The use of Remicade for children with severe refractory uveitis has also been considered by NHS England. Again, NHS England concluded that there was, as yet, insufficient evidence to support its routine commissioning at this time. That decision will be reviewed in April 2017.

On 11 November, NHS England published an interim clinical commissioning policy on the use of Humira for children with severe refractory uveitis with onset in childhood. Its use is recommended in children aged two to 18 who meet the clinical criteria set out in the policy. The policy, which has been developed by NHS England’s clinical reference group for specialised ophthalmology services with support from clinicians and patient representatives, will benefit children whose sight is threatened by the condition, and for whom other treatments have proven ineffective. That is on an interim basis pending further evidence from the Sycamore clinical trial. The interim policy will be reviewed in 2016, once the full Sycamore trial data have been published. Humira for severe refractory uveitis in children is being commissioned and funded by NHS England through specialist regional centres.

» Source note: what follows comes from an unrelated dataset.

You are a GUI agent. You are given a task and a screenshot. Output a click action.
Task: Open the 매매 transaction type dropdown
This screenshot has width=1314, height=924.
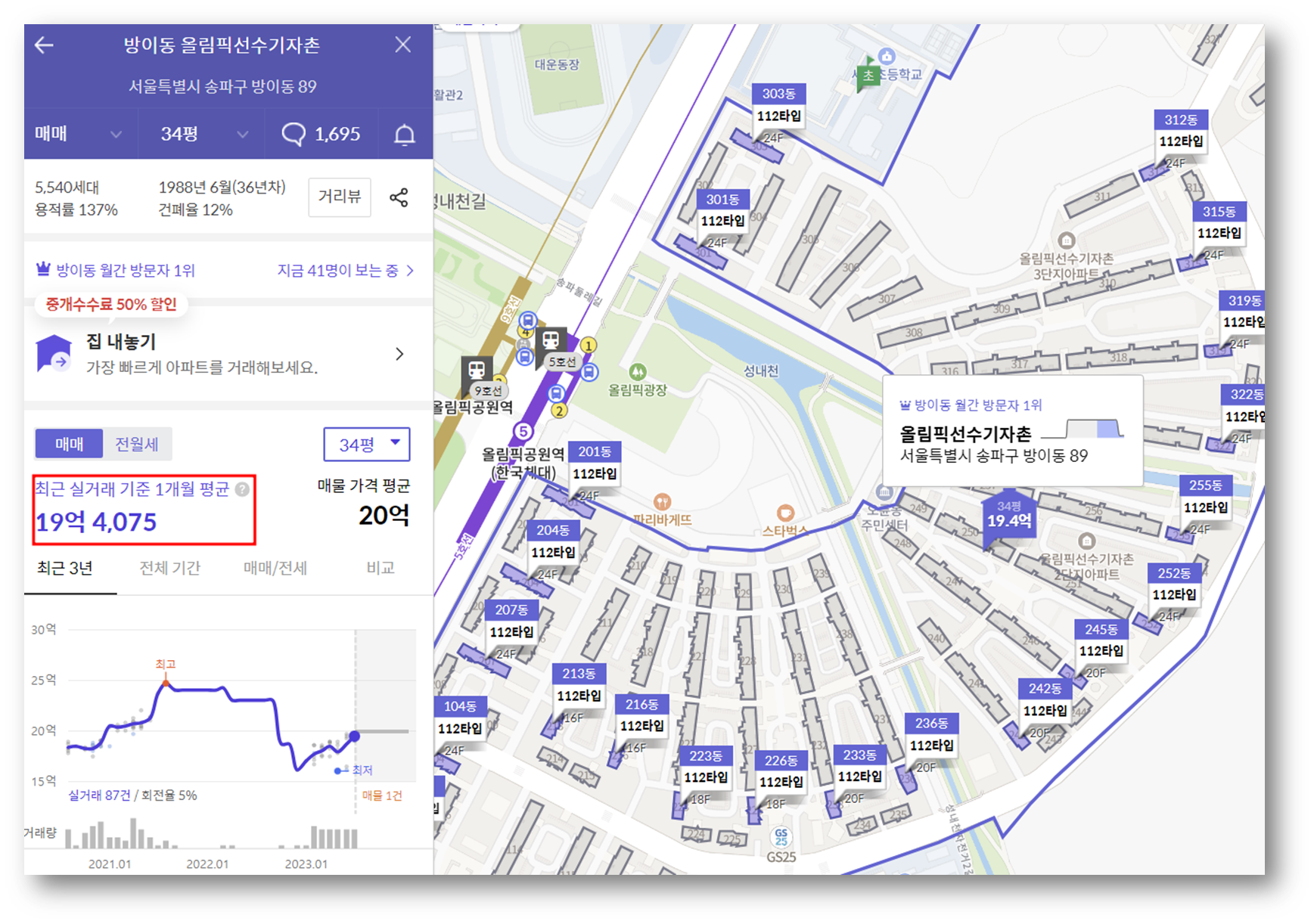(78, 134)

I want to mention individual funding requests, which are important in this context. All treatments for uveitis up to and including the use of immunosuppressants remain funded by clinical commissioning groups. As hon. Members know, the NHS is legally required to fund treatments recommended in NICE technology appraisal guidance. In the absence of such guidance, any funding decisions should be made by NHS commissioners, including NHS England in respect of specialised services, based on an assessment of all the available evidence and an individual patient’s clinical circumstances.